Выпал снег. Вода в лужах замерзла. Кончался ноябрь. Птицы уже давно улетели на юг, в лесу стало тише и скучнее. Коля рассчитался и уехал в город. Володя женился и в лесу бывал все реже и реже. Я по-прежнему ходил в школу. И вот однажды, когда я пришел к Наташе, в комнате были Костя с другом. Костя считался художником, хотя работал плотником. Он часто хвалился тем, что учится заочно на художника и регулярно отсылает свои картины в Москву для оценки. Хотя был случай, когда он местному заказчику рисовал коврик для стены.
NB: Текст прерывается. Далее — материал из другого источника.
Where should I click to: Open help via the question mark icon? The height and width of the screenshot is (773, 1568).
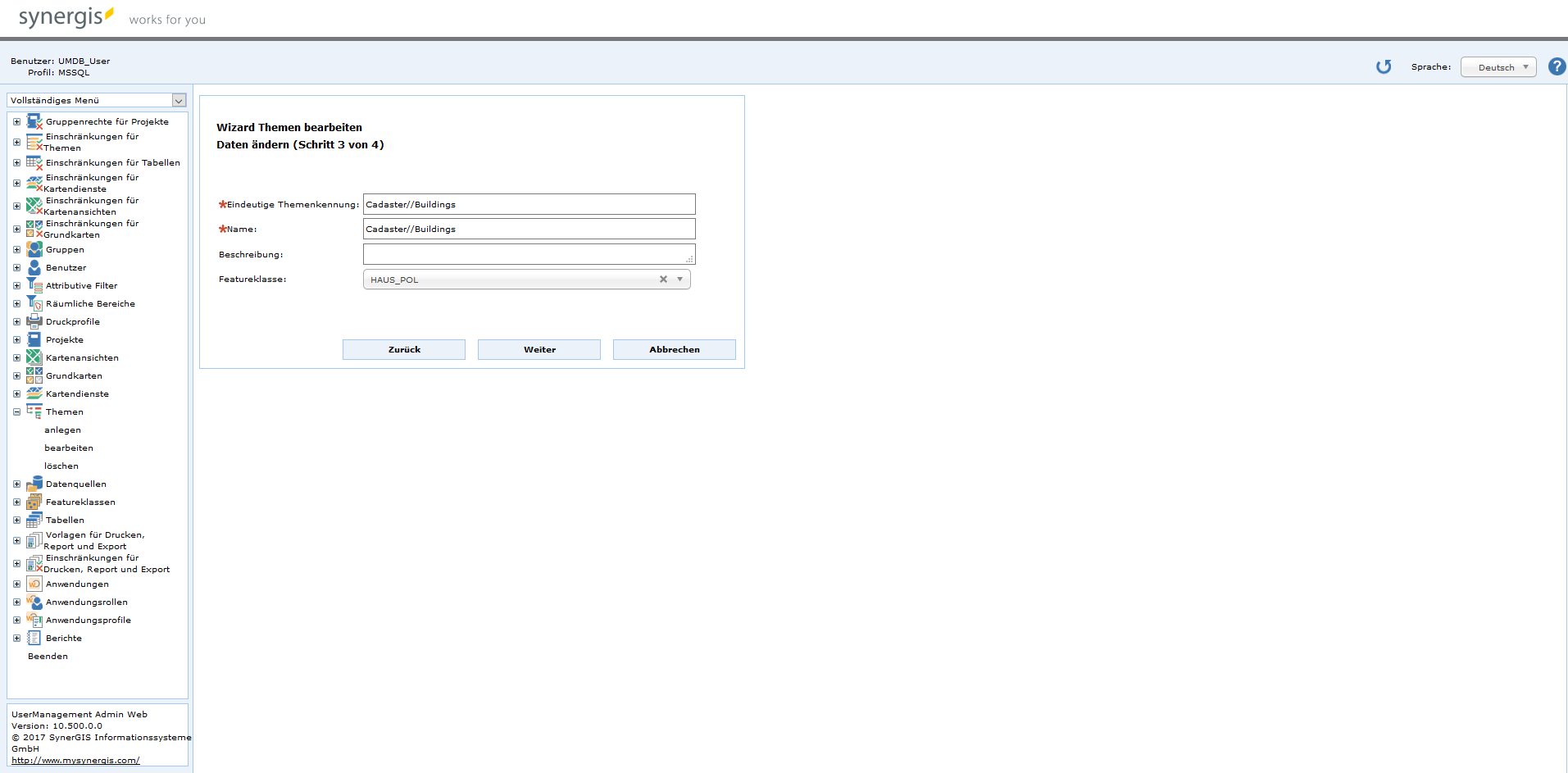[x=1556, y=66]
На коврике, по его мнению, был изображен всадник на коне, склоняющийся для поцелуя девушки. Но по мнению других, вместо коня было какое-то животное, напоминающее чем-то осла. И с этого животного склонялось другое животное, для поцелуя какого-то, еще более страшного, третьего животного. По всей вероятности заказчик плохо разбирался в живописи, и потому наотрез отказался брать этот коврик, вежливо говоря: «Видите ли, этот коврик я хотел повесить над койкой, но боюсь, если я это сделаю, то по ночам буду видеть кошмарные сны, а на огороде у меня уже чучело есть, так что извините, но я не могу взять этот прекраснейший ковер». И вот этот Костя ходил по комнате, заложив руки за спину, и философствовал об искусстве, любви и в основном о себе. «У меня есть настоящая, сильная, никому не отданная любовь», – делал он толстые намеки, – «И если эта любовь кому достанется, тот человек будет самым счастливым».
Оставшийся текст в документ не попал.